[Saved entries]
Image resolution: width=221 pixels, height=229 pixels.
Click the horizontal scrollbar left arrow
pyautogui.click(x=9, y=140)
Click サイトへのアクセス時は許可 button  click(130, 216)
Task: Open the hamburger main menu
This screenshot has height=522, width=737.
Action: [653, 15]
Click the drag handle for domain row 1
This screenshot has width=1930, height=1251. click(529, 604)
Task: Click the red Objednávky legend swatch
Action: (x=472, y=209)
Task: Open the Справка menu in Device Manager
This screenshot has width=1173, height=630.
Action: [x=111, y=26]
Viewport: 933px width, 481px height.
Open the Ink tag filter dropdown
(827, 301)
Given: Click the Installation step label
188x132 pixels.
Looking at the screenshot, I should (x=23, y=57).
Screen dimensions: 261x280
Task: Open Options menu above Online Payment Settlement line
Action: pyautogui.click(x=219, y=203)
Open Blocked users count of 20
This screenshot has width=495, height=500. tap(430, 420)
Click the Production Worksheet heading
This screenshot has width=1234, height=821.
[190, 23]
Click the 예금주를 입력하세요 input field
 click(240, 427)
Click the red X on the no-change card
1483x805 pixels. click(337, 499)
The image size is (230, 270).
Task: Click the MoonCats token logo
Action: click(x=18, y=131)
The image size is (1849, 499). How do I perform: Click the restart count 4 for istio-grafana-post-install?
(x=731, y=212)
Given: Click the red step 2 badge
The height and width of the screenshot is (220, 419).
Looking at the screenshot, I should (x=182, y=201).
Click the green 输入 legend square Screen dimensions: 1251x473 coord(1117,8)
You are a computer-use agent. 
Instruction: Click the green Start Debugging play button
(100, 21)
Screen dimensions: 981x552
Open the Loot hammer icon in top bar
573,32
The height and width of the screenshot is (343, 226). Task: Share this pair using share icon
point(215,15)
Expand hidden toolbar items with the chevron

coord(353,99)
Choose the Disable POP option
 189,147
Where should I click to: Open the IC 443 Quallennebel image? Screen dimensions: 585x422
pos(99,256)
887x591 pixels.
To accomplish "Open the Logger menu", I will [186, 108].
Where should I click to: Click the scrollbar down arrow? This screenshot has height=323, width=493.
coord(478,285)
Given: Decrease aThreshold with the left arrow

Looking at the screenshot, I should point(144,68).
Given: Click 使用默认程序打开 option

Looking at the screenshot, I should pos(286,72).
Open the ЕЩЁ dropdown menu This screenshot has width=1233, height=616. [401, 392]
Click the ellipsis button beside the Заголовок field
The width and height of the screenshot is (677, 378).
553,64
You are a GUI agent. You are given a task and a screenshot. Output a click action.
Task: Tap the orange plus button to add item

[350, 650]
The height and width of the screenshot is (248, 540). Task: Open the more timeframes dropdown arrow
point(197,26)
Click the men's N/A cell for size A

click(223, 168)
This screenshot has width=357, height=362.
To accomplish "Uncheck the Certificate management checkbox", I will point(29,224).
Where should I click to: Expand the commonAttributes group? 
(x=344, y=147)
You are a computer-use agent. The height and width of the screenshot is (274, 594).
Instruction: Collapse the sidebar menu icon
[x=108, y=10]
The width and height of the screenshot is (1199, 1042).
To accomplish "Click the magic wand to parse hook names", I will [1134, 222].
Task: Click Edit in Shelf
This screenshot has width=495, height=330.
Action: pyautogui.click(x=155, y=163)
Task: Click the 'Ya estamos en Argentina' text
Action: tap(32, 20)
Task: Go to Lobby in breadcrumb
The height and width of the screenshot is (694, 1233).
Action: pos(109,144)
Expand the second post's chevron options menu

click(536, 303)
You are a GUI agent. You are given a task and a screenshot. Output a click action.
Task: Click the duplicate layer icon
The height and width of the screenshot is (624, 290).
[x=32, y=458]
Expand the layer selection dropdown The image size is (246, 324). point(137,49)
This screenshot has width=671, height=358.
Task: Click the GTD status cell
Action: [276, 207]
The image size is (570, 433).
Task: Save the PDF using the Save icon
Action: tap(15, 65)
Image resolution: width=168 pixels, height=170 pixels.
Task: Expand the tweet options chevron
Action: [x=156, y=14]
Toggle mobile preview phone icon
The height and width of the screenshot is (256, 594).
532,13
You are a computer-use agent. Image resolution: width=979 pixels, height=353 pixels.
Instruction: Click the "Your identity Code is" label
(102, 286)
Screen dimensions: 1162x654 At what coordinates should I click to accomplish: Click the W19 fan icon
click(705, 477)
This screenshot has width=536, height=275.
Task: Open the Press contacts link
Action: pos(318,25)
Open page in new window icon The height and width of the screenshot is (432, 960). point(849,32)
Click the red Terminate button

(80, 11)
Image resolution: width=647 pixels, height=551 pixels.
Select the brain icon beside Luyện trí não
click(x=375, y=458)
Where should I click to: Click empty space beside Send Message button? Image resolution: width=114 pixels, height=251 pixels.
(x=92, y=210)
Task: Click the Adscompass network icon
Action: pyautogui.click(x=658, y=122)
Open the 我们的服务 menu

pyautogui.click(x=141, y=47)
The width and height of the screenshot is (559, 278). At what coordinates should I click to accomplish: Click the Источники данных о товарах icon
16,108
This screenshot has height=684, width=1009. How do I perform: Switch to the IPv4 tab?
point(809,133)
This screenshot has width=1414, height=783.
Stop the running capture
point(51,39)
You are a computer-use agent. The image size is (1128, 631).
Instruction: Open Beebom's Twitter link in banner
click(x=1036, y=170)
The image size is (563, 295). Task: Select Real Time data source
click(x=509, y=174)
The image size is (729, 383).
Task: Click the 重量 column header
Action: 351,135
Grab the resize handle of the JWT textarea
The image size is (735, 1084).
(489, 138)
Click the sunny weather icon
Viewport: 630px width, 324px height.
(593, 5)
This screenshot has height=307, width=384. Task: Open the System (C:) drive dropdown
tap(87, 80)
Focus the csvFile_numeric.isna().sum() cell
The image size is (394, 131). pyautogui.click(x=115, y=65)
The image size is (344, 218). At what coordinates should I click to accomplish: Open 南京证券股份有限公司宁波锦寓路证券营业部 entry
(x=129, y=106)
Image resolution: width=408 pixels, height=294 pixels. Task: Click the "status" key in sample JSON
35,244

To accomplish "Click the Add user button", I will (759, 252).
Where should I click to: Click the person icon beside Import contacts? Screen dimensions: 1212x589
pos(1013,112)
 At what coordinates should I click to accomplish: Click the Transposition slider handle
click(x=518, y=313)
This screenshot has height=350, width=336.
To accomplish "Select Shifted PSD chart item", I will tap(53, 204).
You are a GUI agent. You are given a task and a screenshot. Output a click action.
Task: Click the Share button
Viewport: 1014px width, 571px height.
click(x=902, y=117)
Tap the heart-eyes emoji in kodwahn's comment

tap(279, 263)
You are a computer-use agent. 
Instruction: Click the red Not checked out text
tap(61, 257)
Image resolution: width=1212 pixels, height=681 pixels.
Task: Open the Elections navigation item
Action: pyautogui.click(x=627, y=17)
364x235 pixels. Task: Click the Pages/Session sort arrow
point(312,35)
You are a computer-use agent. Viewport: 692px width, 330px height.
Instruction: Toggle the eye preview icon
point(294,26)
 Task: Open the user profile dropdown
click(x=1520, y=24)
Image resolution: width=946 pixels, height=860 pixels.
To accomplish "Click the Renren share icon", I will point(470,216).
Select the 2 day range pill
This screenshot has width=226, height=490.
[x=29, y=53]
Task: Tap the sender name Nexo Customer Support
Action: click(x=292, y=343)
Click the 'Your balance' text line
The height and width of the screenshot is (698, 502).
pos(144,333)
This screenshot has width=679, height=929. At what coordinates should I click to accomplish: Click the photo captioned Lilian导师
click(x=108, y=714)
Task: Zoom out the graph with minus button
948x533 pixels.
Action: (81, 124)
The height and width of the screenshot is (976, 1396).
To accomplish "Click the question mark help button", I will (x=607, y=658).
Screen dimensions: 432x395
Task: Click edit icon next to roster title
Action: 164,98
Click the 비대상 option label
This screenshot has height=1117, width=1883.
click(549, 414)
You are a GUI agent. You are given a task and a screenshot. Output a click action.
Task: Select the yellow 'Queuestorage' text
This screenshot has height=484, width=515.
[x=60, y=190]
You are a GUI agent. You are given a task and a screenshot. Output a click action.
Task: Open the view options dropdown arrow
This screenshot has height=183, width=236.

> [TASK REQUIREMENTS] Of all the lines in the data, count those that contain "computer" and give that figure with nothing else.

> [REPLY] 6